Nighttimes are a different story though. I nurse him but he never just falls asleep and it feels like we are just fighting him for upwards of an hour. We do a lot of bouncing/rocking but I am finding myself feeling angry with how much he fights sleep and worry that my gentle, attachment approach is becoming more harmful than good. And my partner believes that we have "sleep trained" him to need us to fall asleep (even when I try to explain he needs us for everything still at this stage - to help him get dressed, eat, go to the potty...). He somehow thinks that if we just put him in a crib in another room, things will be solved. So it's challenging we're not on the same page even if I've explained that a child sleeping in a separate space still needs help falling asleep. But he's more influenced by mainstream beliefs that babies should learn to sleep on their own.
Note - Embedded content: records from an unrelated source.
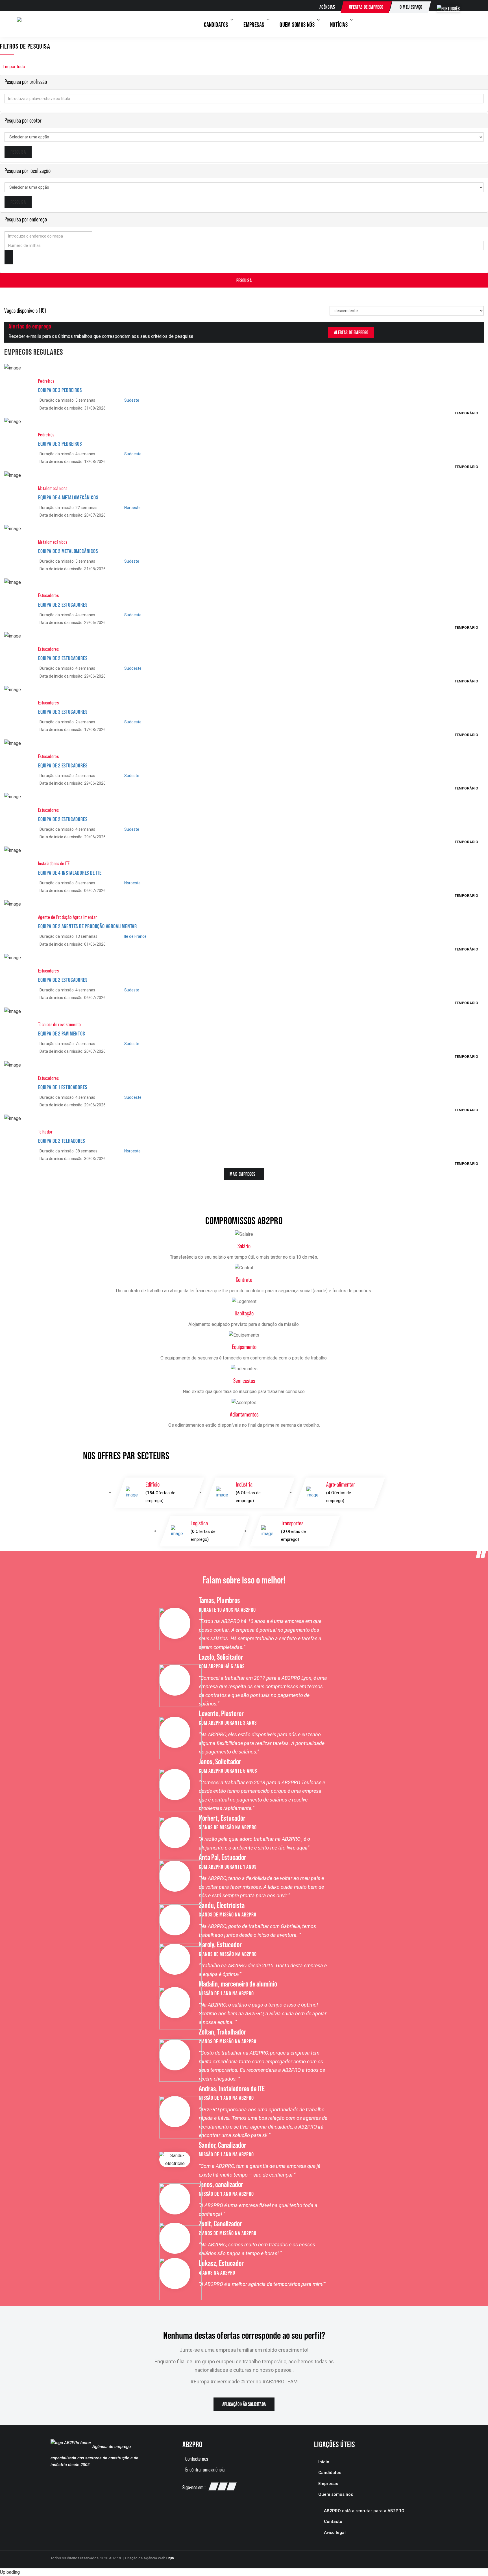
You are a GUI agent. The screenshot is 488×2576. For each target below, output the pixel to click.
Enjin (170, 2558)
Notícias (339, 24)
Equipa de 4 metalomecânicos (68, 497)
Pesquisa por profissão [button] (26, 81)
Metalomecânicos (52, 488)
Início (323, 2461)
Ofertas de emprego (366, 7)
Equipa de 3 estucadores (62, 712)
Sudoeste (132, 454)
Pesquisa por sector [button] (23, 120)
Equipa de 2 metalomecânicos (68, 551)
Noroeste (132, 507)
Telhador (45, 1132)
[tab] (244, 82)
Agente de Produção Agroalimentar (67, 917)
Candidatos (216, 24)
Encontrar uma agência (205, 2469)
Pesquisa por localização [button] (28, 170)
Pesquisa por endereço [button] (26, 219)
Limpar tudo (14, 66)
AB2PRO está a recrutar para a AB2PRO (364, 2510)
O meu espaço (411, 7)
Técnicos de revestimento (59, 1024)
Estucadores (48, 595)
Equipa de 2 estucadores (62, 605)
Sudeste (131, 400)
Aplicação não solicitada (244, 2404)
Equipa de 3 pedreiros (60, 390)
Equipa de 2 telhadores (61, 1141)
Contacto (333, 2521)
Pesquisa (244, 280)
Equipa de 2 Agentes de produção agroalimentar (87, 926)
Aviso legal (335, 2532)
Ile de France (135, 936)
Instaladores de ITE (54, 863)
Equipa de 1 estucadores (62, 1087)
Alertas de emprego (351, 332)
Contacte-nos (196, 2459)
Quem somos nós (298, 24)
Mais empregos (243, 1174)
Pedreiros (46, 381)
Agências (327, 7)
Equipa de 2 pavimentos (61, 1033)
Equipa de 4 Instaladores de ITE (70, 873)
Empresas (254, 24)
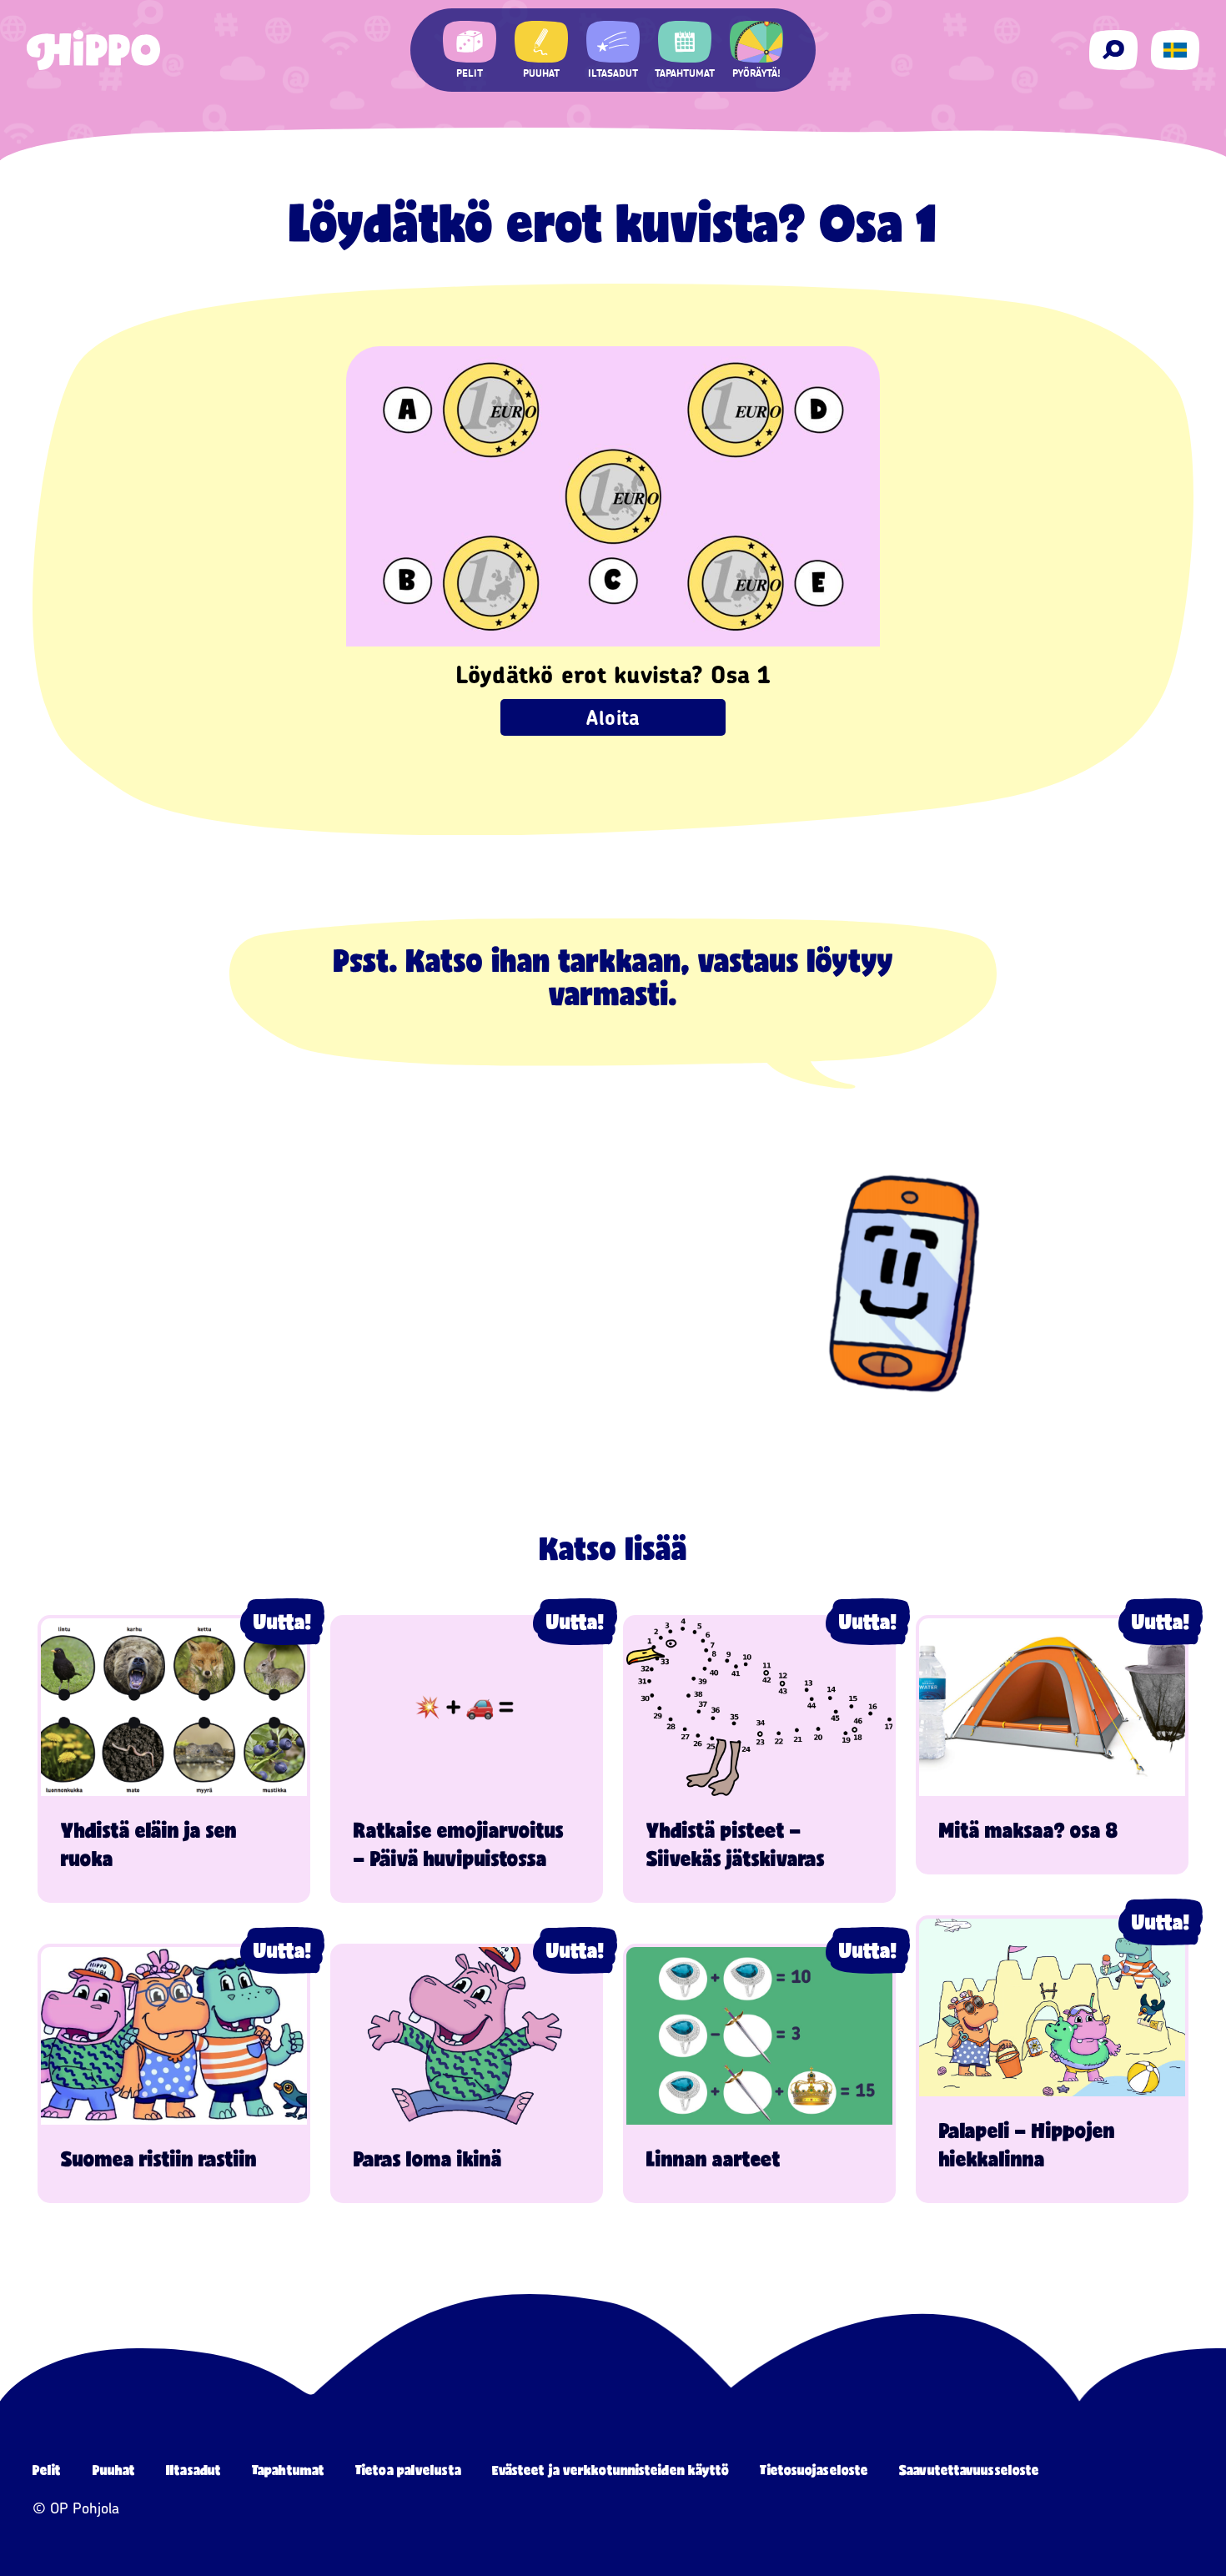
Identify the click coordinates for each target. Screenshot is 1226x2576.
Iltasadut (193, 2469)
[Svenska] (1175, 50)
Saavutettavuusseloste (969, 2469)
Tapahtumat (288, 2469)
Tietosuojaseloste (814, 2469)
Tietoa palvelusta (408, 2469)
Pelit (47, 2469)
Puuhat (114, 2469)
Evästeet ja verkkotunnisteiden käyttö (611, 2469)
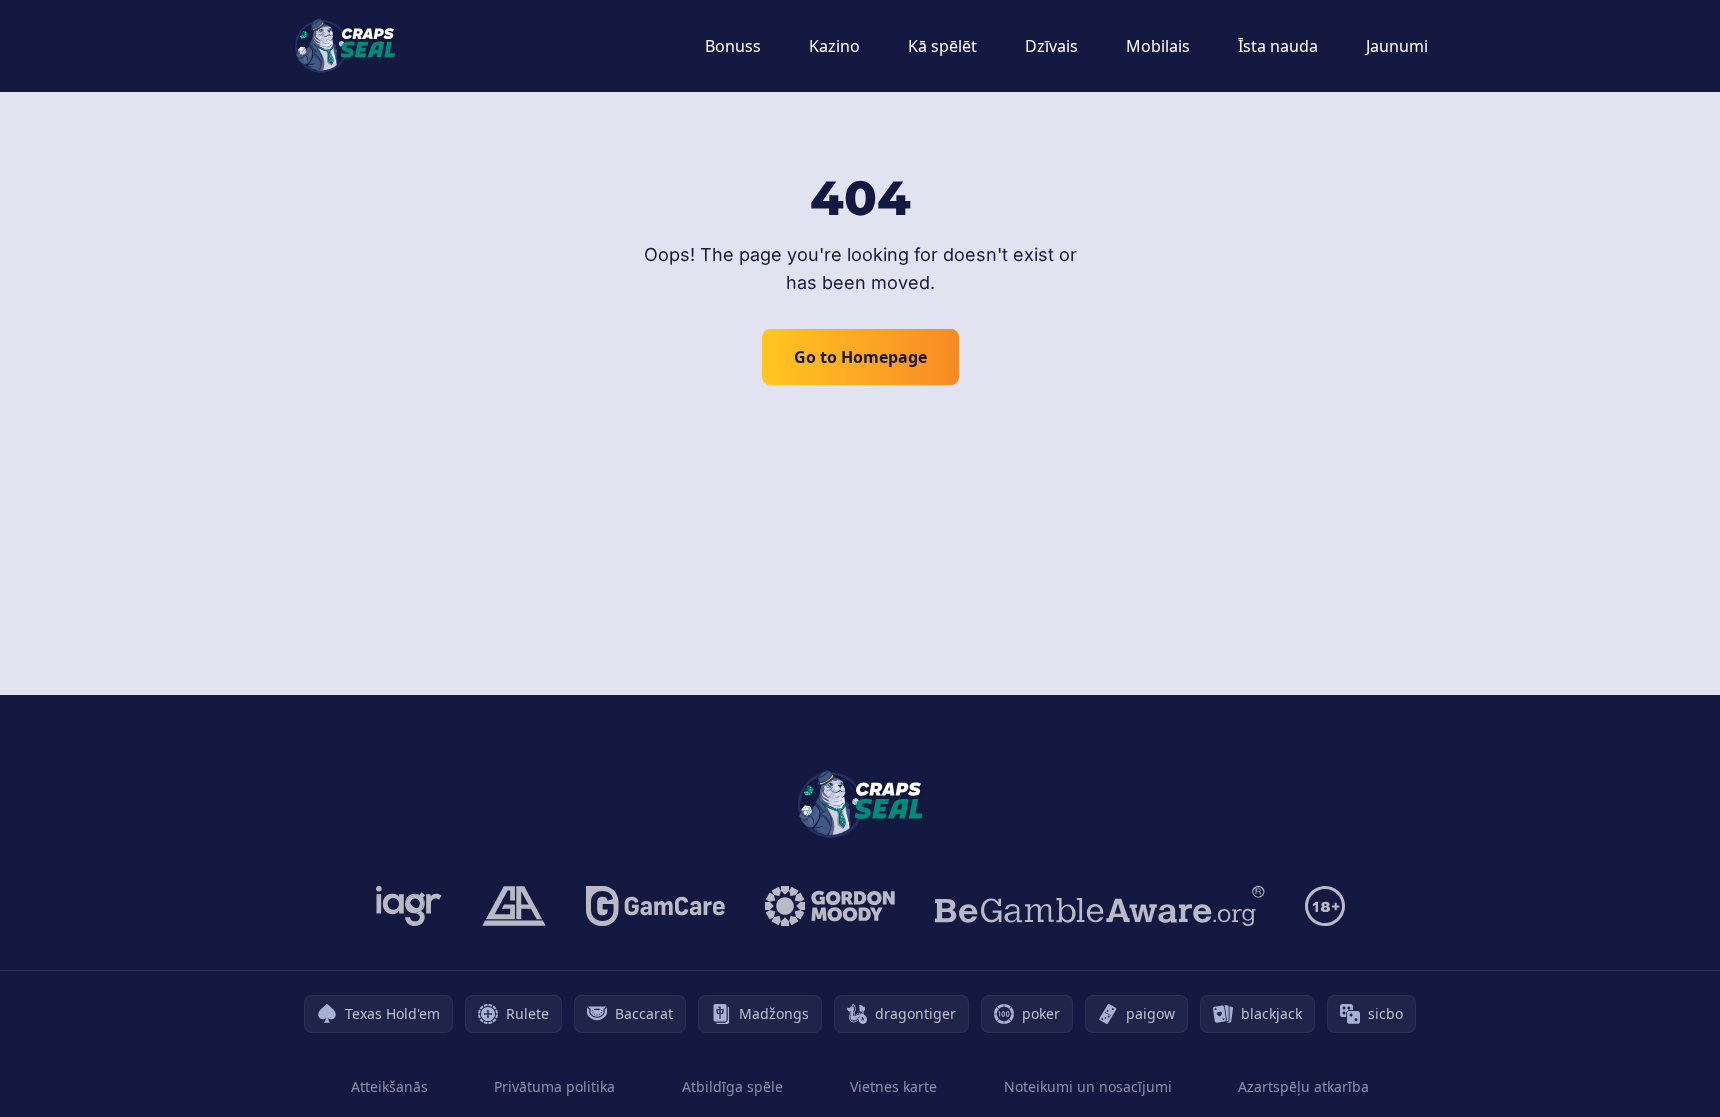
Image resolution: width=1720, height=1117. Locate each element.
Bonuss (733, 46)
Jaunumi (1397, 46)
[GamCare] (655, 906)
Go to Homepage (860, 357)
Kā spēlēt (942, 46)
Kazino (834, 46)
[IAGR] (409, 906)
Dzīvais (1051, 46)
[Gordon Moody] (830, 906)
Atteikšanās (389, 1086)
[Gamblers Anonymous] (514, 906)
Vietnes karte (893, 1086)
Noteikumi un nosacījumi (1088, 1086)
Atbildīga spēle (732, 1086)
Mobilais (1158, 46)
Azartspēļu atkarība (1303, 1086)
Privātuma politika (554, 1086)
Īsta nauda (1278, 46)
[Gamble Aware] (1100, 906)
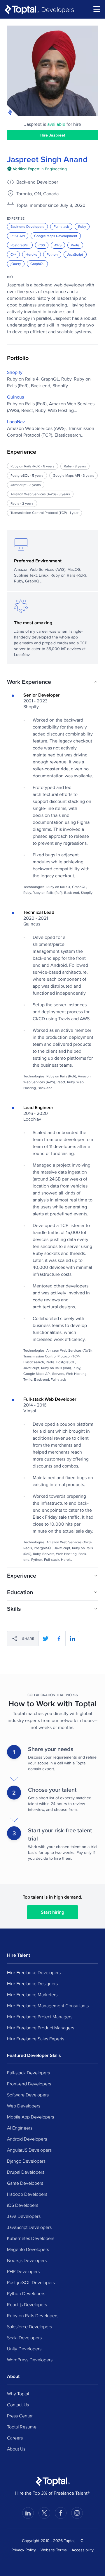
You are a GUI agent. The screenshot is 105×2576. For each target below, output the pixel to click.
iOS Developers (22, 2205)
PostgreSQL (19, 245)
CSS (41, 245)
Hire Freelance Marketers (32, 1994)
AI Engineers (19, 2128)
I do not want to move my child out of our bed. I had considered night-weaning but since it'll be a big shift for him to be in daycare (and have less nursing during the day), I have decided to wait until he's settled into the new routine and perhaps try then if necessary. Dr. Gordon's method sounds like a good one for us.
But the problem continues to be (and would probably be more so if I wasn't nursing as much) how much time and effort of what feels like fighting him to get him to sleep (even when he's so obviously tired). I am admittedly not a great sleeper and I fight sleep myself so I can't blame him.
Are there ideas out there of how to better help him sleep without losing our sanity (and increasing the fighting between my partner and I)?
Perhaps a separate topic but I suspect they're related - he is also hitting more. Especially in bed (for example when he was up at 5am today and we did not want to get out of bed, he began hitting us with books).
A long post but thank you in advance for reading it and any thoughts or advice you have!!